[Records from a data collection]

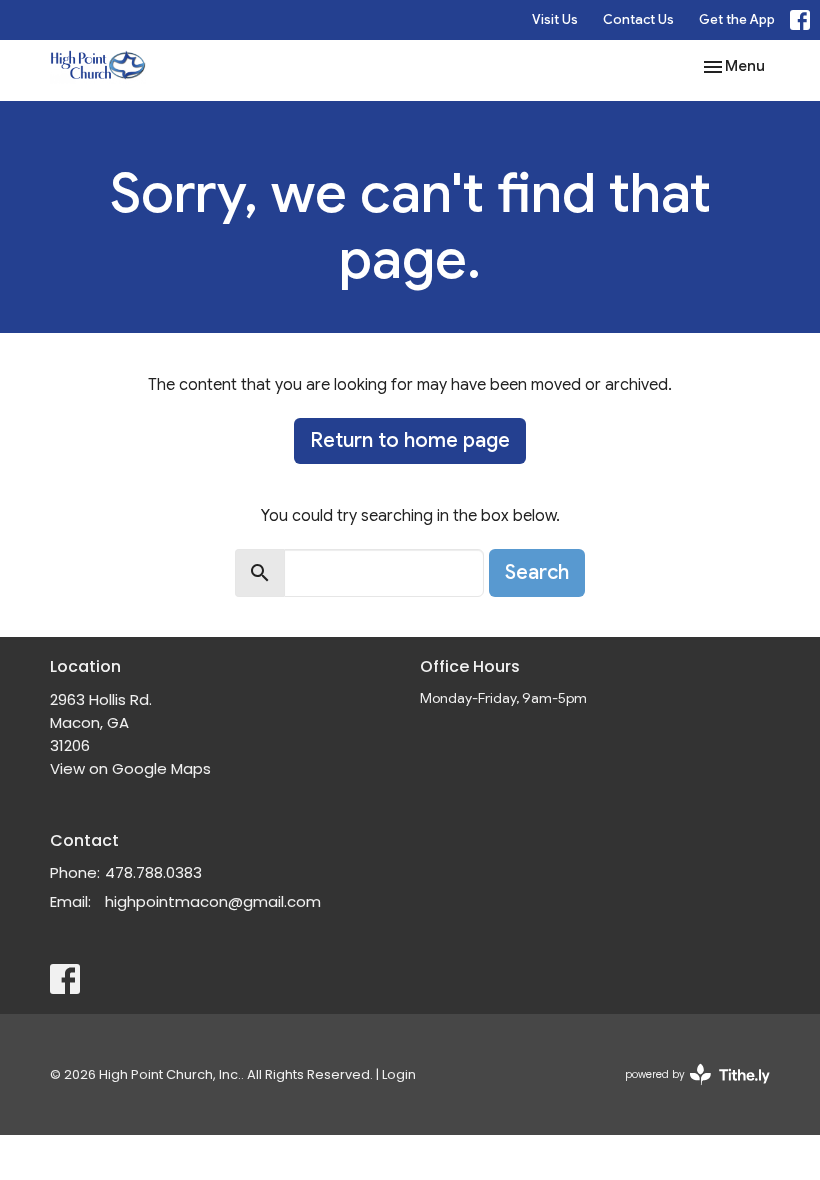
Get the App (737, 19)
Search (537, 572)
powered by (688, 1091)
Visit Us (555, 19)
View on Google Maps (130, 768)
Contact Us (638, 19)
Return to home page (410, 440)
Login (399, 1074)
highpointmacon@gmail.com (213, 901)
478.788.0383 (153, 872)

### THE TASK:
Write out all of the records above. Keep them exact and leave out the pictures.

### YOUR SOLUTION:
Get the App (737, 19)
Search (537, 572)
powered by (688, 1091)
Visit Us (555, 19)
View on Google Maps (130, 768)
Contact Us (638, 19)
Return to home page (410, 440)
Login (399, 1074)
highpointmacon@gmail.com (213, 901)
478.788.0383 (153, 872)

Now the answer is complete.